- **Your objective**
Would you return every line of the listing below that has "width" in it?

- **Exercise material**
--- START ---
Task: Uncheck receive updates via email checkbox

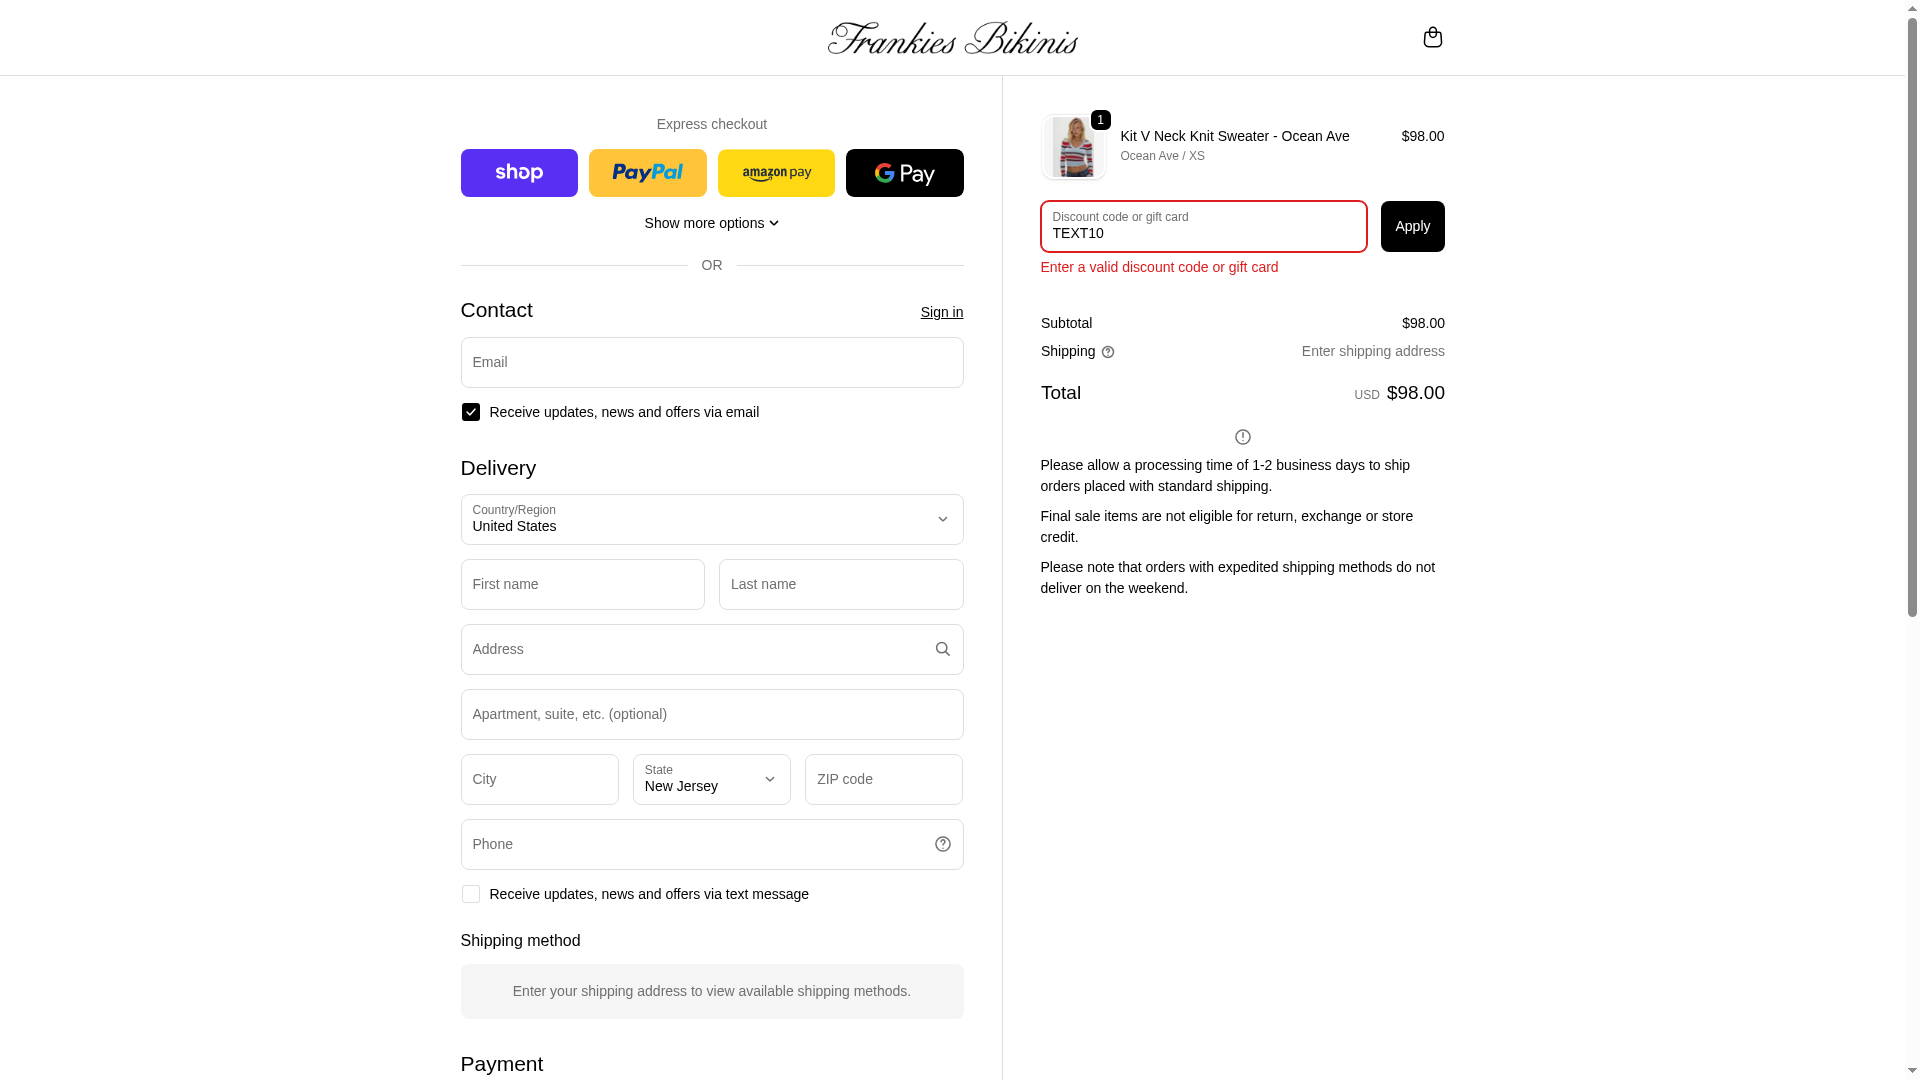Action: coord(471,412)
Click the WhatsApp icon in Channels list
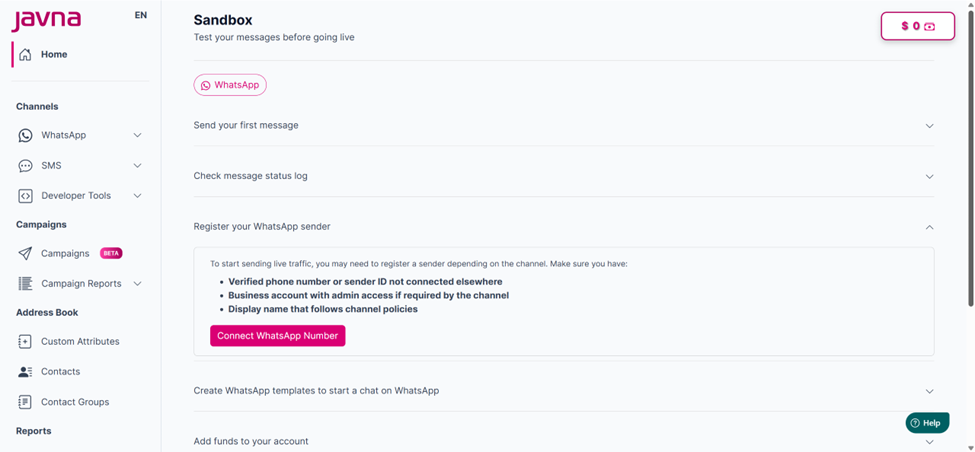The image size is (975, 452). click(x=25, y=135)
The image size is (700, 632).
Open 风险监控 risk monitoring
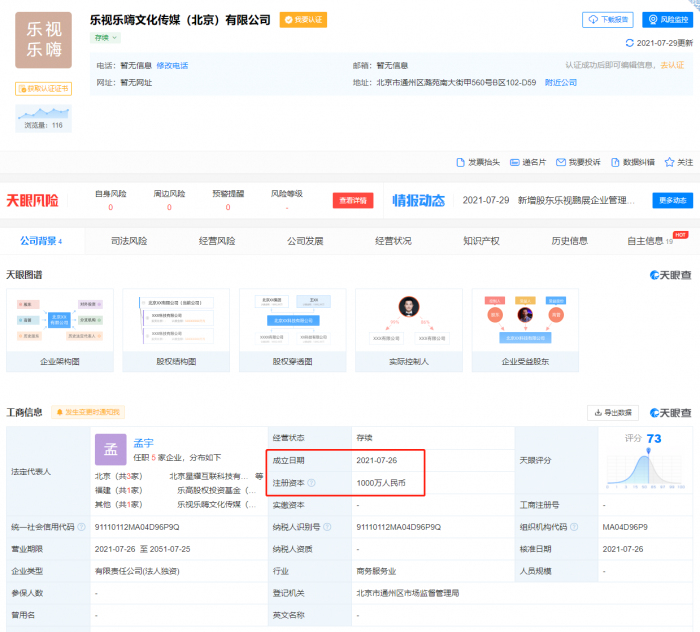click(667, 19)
--- END ---
--- START ---
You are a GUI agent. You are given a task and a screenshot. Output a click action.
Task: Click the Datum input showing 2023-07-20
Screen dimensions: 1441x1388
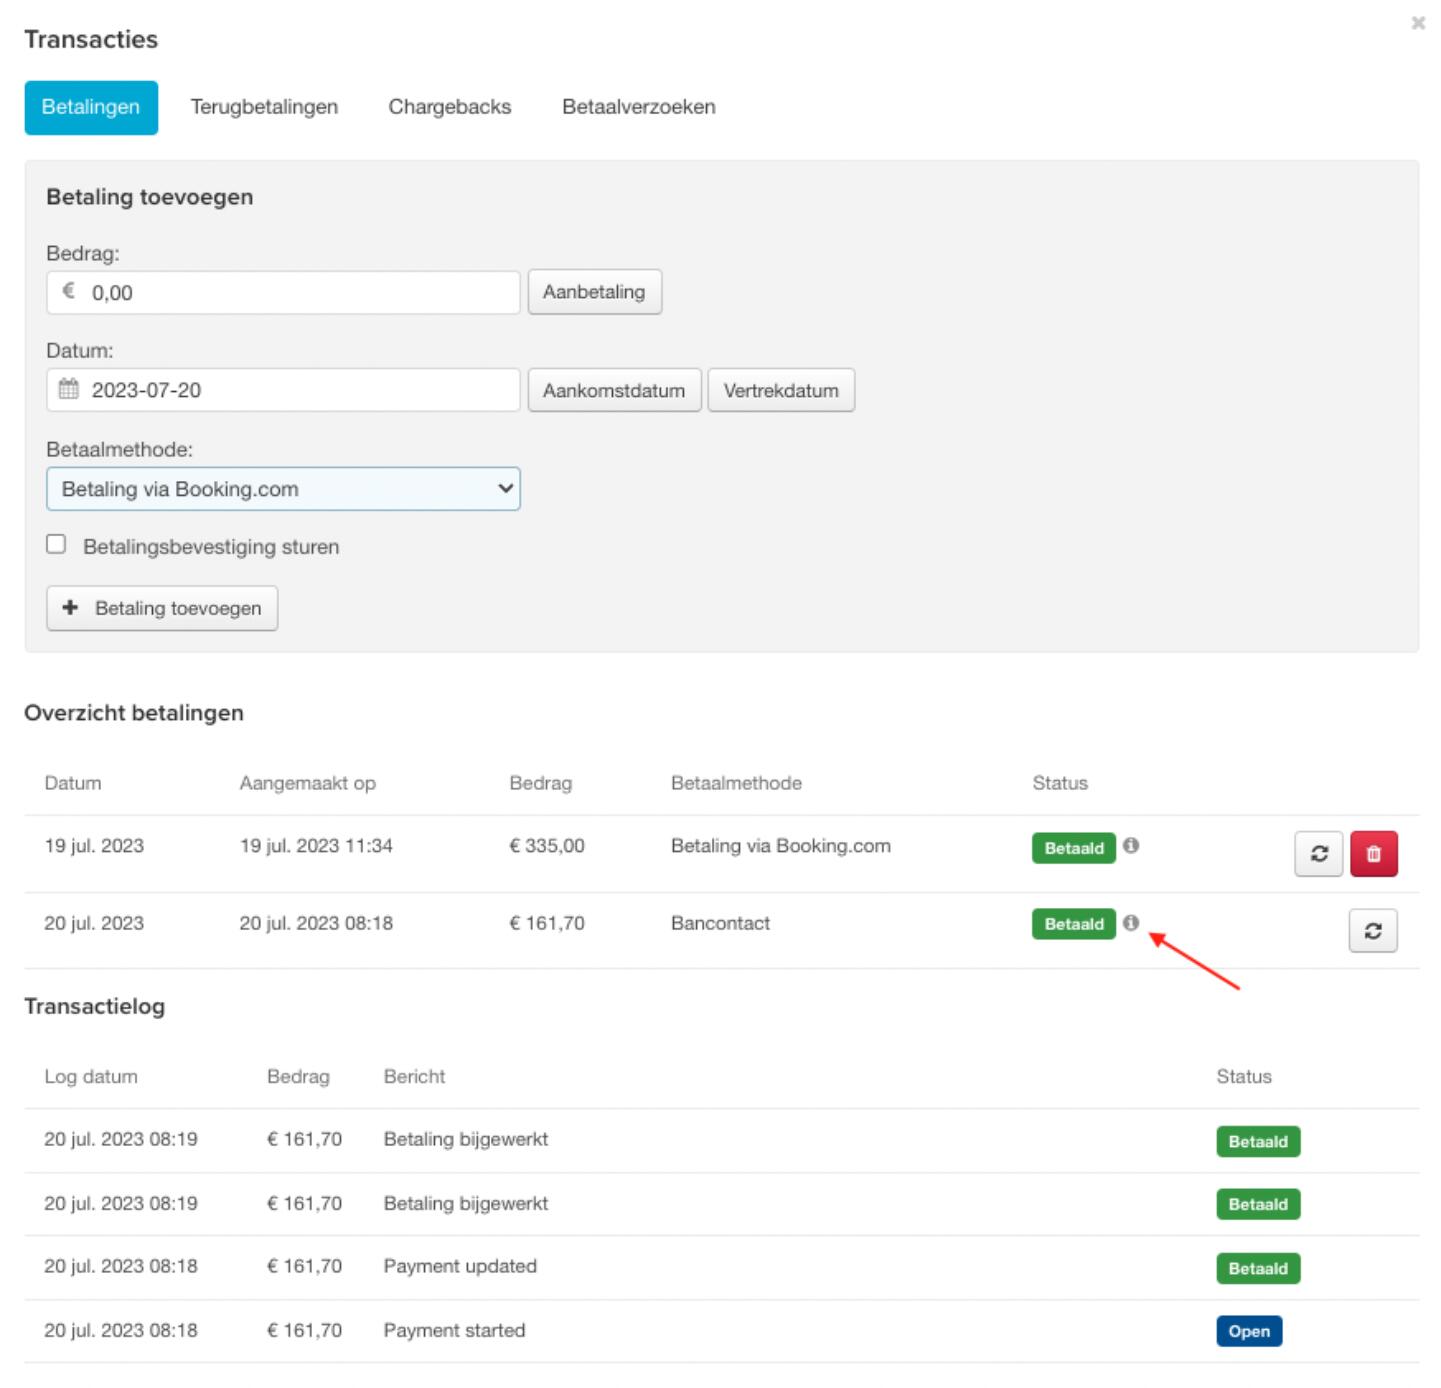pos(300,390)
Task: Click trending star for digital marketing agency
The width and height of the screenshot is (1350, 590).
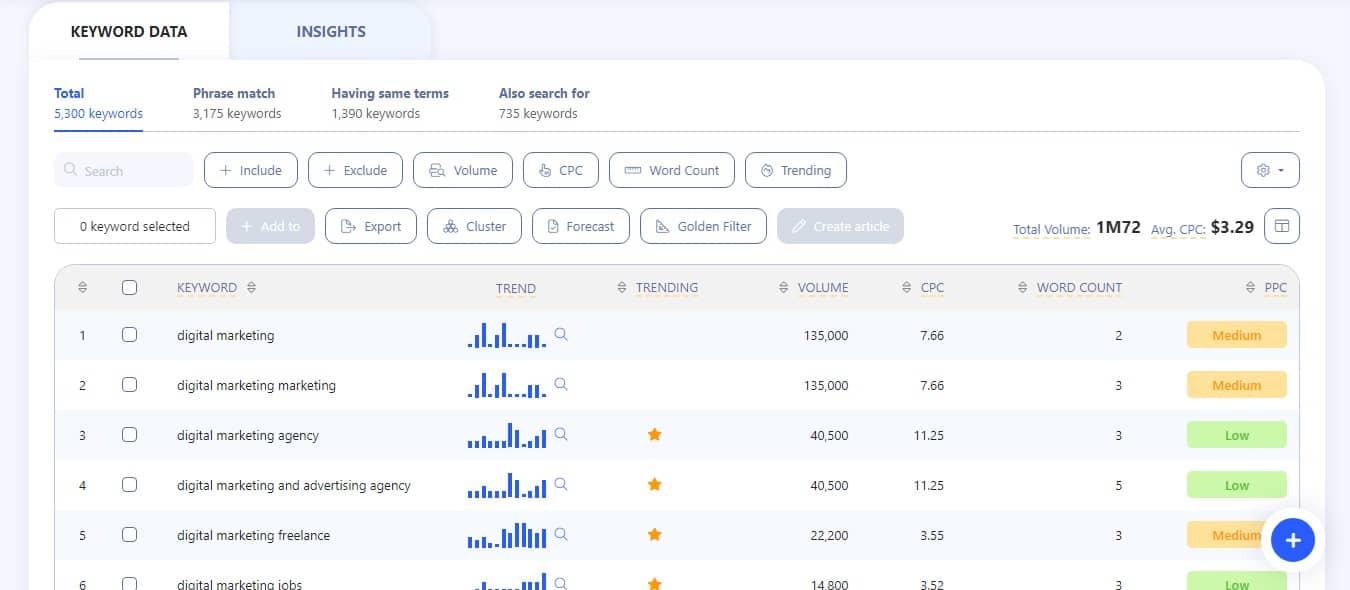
--- END ---
--- START ---
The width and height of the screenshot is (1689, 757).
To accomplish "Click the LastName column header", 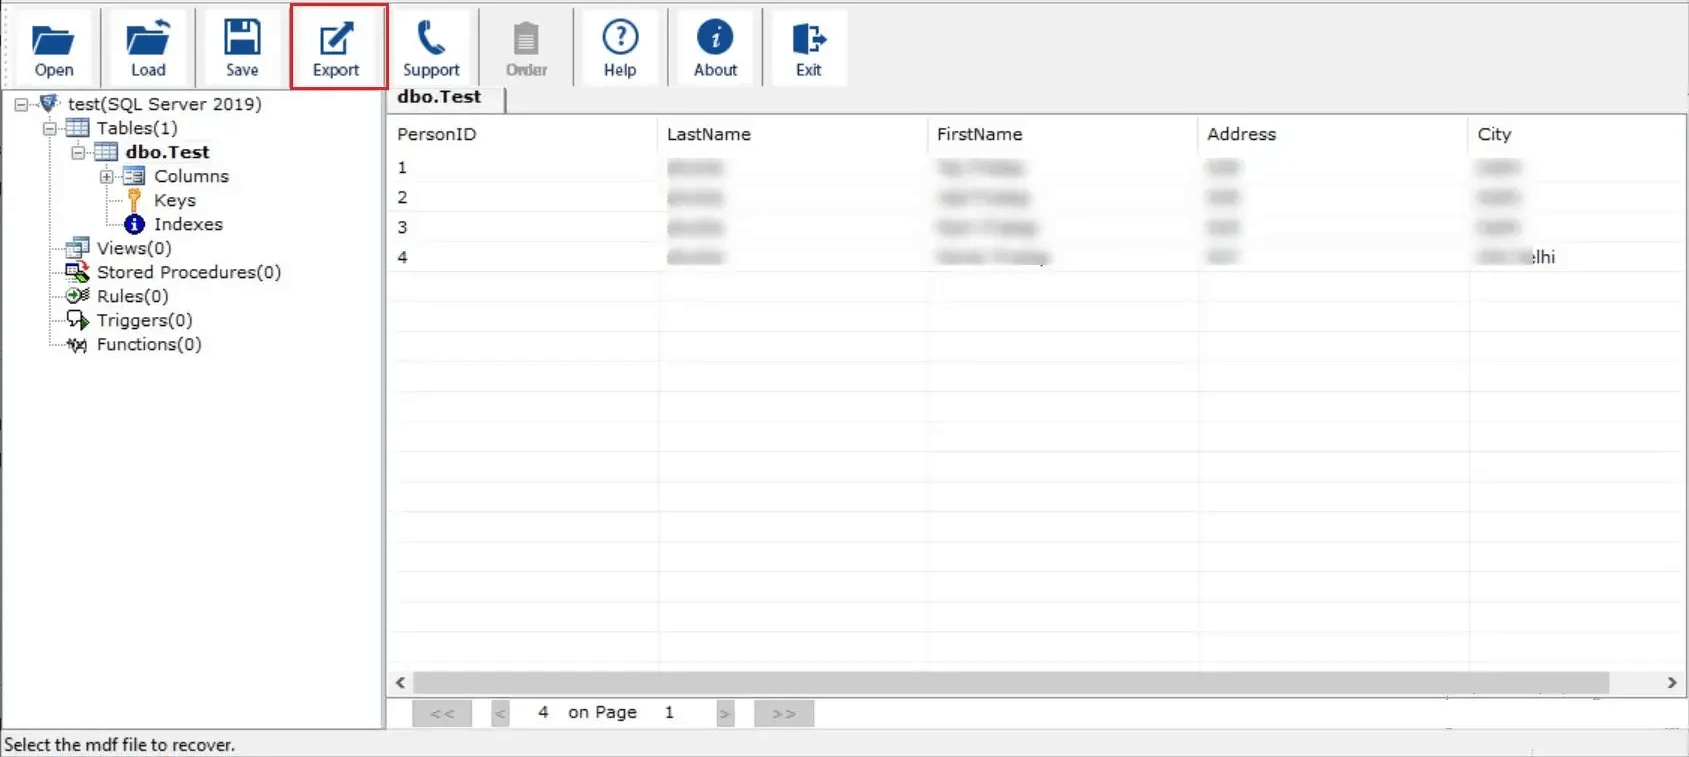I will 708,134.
--- END ---
- **Task output**
The width and height of the screenshot is (1350, 590).
The width and height of the screenshot is (1689, 757).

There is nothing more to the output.